Constatons d’abord que, si l’on se flatte volontiers d’appeler un chat un chat (cele passe pour une marque de courage intellectuel), on ressent parfois de l’hésitation, voire de la gêne, quand il s’agit d’appeler une chatte … une chatte. Comme si cet animal, attirant autant que mystérieux, faisait un peu peur… On le sait pourtant indispensable, puisque l’on quitte sans regret un lieu où il n’y a pas une chatte. D’ailleurs, disons-le tout net, seul un mauvais coucheur, doté en outre d’une bien mauvaise vue, oserait prétendre sérieusement que la nuit toutes les chattes sont grises. Chacun se souvient au contraire d’en avoir vu, au fil de ses nuits, de toutes les couleurs : des brunes touffues, doux et soyeux des blondes bouclées des rousses frisées. A moins qu’il ne faille prendre ici grises au sens de ivrses, éméchées auquel cas le dicton reprend évidemment toute sa pertinence. Ajoutons, pour rester dans le même registre, deux remarques supplémentaires. Ce n’est à coup sûr pas pour signifier un quelconque renoncement que, dans certains cas, l’on accepte de donner sa langue à la chatte. Et, dans ces cas-là précisément, l’on ne s’embarrasse guère de scrupules pour réveiller la chatte qui dort. Certains même ne seront pas fâchés de laisser croire, avec un sourire entendu, qu’ils ont d’autres chattes à fouetter… Et que dire de ceux qui avouent un net penchant pour des partenaires qui ont une chatte dans la gorge ?

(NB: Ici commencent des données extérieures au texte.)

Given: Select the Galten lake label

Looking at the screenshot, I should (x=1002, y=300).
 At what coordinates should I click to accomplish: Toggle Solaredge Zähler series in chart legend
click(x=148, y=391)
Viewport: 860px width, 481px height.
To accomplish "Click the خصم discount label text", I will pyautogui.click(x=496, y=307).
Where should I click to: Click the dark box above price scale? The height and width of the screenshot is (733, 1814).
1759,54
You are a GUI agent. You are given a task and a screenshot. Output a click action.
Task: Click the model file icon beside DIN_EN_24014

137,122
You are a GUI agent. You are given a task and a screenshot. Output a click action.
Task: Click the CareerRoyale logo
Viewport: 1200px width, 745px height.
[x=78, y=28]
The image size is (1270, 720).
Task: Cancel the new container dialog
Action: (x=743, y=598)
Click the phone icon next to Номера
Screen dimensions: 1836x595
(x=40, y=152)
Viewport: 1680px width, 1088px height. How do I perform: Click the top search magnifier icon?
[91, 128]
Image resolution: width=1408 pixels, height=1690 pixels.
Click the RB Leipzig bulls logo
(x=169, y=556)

On comprendra qu’après cela, j’ose à peine m’engager dans la féminisation des locutions qui font référence à ce mammifère rongeur prolifique qu’on appelle … lapin. C’est vrai, il faudrait par exemple examiner de près ce qui distingue lapine de garenne et lapine de clapier
Mais peut-être jugerez-vous qu’il y a bien de la pudibonderie, voire de la pusillanimité, dans ma démarche. Je vous l’accorde bien volontiers. Tout ce que je viens de vous raconter là ne vaut pas, en fin de compte, un pet de lapine.
[1] On sait que ce malheureux animal, incapable de faire un choix, mourut de faim et de soif entre son picotin d’avoine et son seau d’eau.
[2]Ce que Roland Caillois, le traducteur de Spinoza dans la Pléiade, p. 407, ne semble pas avoir remarqué. Voici le texte de Spinoza : Quarto objici potest si homo non operatur ex libertate voluntatis, quid ergo fiet si in æquilibrio sit ut Buridani asina ? Famene et siti peribit ? Et voici la traduction que R. Caillois en donne : « Quatrième objection possible : si l’homme n’agit pas d’après la liberté de sa volonté, qu’arrivera-t-il donc s’il est en équilibre comme l’âne de Buridan ? Périra-t-il de faim et de soif ? ». L’asina latine est redevenu âne en français…
[3] Nombres, 22, 21-35
[4] Mattieu, 2, 13-23
[5] Matthieu 21 :1-11
[6] Asinaria (La Comédie des ânes)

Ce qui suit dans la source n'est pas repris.